Glycaemic control should be tight, but not too tight

In 2008, a landmark trial (ACCORD) was stopped early after it reported unexpected extra deaths associated with intensive hypoglycaemic treatment for type 2 diabetes. Two separate papers from the same trial now report the effect of very tight control on microvascular complications.

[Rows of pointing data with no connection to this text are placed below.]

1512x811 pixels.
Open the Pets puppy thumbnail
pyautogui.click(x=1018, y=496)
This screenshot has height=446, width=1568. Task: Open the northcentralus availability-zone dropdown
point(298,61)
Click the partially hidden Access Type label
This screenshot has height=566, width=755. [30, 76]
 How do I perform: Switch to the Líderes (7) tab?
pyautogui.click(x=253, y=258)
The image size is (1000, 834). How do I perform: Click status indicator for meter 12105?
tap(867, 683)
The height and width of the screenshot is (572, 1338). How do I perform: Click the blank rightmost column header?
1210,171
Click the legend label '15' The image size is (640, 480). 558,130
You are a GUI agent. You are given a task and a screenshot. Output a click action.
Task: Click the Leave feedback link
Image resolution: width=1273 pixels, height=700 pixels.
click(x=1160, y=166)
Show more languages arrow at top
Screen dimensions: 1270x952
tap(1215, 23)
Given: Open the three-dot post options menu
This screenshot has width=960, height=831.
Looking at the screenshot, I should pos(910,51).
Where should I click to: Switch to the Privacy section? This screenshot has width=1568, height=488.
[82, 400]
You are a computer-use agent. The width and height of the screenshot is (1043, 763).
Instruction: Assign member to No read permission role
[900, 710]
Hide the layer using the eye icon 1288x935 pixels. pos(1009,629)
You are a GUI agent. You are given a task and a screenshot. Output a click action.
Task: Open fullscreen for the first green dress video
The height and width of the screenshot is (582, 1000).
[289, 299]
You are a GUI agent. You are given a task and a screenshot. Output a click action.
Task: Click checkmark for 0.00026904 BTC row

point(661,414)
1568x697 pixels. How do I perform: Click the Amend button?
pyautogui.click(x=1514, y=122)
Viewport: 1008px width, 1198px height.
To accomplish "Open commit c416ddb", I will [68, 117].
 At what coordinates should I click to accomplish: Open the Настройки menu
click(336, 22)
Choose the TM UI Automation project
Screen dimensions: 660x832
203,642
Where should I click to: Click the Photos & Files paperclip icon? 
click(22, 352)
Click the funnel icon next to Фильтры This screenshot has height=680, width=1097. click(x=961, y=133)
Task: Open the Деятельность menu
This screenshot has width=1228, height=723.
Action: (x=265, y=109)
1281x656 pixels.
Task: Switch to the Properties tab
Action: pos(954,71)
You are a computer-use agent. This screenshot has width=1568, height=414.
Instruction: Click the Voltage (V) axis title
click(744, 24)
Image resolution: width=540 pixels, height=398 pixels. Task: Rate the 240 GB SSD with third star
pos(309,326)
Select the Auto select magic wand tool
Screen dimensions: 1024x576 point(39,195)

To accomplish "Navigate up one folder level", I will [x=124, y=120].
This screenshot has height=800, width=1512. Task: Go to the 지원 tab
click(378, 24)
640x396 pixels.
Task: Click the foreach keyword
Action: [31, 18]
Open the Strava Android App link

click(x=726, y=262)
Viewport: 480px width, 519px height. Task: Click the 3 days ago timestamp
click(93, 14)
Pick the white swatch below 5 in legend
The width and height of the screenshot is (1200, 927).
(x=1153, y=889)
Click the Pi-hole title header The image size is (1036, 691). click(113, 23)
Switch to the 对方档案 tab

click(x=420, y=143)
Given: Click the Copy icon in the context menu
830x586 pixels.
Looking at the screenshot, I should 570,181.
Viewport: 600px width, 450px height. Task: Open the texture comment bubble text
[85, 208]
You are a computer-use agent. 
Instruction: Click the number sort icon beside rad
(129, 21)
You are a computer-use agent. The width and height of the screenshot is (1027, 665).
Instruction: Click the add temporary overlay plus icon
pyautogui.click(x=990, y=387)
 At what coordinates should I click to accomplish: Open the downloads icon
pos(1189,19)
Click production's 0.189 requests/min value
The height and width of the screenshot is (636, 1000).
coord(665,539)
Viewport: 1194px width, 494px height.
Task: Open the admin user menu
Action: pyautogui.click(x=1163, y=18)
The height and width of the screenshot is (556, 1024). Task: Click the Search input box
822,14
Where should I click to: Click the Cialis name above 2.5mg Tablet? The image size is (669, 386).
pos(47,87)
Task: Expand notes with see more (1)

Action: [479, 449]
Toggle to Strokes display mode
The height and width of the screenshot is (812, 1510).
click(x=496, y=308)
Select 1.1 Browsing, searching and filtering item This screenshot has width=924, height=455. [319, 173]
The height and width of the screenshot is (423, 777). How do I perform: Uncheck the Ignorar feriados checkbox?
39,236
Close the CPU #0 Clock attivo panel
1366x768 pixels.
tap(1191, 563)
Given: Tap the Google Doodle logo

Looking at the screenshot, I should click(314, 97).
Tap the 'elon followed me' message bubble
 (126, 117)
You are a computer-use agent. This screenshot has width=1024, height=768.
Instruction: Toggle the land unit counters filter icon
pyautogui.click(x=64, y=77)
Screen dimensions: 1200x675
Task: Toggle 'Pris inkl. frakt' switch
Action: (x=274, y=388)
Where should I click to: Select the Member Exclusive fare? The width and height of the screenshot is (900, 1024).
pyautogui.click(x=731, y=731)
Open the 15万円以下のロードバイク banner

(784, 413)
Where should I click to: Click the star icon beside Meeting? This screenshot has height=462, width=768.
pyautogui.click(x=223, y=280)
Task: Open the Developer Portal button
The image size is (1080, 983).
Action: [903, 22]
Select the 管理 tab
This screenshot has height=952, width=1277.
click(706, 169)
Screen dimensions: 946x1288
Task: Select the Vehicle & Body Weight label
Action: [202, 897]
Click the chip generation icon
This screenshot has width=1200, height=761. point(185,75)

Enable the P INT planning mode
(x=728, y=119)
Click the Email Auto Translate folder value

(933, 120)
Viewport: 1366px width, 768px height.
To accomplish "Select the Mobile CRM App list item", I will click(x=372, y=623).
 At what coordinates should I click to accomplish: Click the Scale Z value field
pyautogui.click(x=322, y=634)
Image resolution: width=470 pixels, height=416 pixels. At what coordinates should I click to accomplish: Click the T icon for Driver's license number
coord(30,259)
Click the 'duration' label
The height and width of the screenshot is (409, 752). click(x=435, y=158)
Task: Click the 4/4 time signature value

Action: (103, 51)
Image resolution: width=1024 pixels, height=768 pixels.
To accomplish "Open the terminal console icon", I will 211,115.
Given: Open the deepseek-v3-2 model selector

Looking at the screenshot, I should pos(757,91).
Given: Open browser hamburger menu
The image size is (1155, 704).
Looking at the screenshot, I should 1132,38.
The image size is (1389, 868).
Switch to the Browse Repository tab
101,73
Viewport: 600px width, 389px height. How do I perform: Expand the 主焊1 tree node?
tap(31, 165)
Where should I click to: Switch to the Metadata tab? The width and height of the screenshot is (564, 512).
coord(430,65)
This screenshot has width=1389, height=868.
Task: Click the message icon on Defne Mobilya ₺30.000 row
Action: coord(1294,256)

The first paper found that aiming for a glycated haemoglobin (HbA1c) target below 6% did not protect patients from advanced renal disease, advanced eye disease, or peripheral neuropathy over three to five years compared with a higher target (7.0-7.9%). Fewer of the intensively treated patients developed more subtle signs of microvascular damage, however, such as albuminuria, worsening visual acuity, or isolated signs of neuropathy.

A second report looked in more detail at risk of retinopathy in close to 3000 of the original 10 251 participants. Over a follow-up of four years, patients aiming for the lower target HbA1c were a third less likely to show progression of retinopathy on fundal photographs than those aiming for the higher target (7.3% v 10.4%; adjusted odds ratio 0.67, 95% CI 0.51 to 0.87). Half of those in the eye study had signs of retinopathy at baseline. Aggressive control of serum lipids—by adding fenofibrate to statins—also reduced the odds of progressive retinopathy in this analysis (0.6, 0.42 to 0.87, relative to adding placebo). Aggressive control of blood pressure, the third element of the ACCORD trial, did not. None of the interventions prevented moderate visual loss.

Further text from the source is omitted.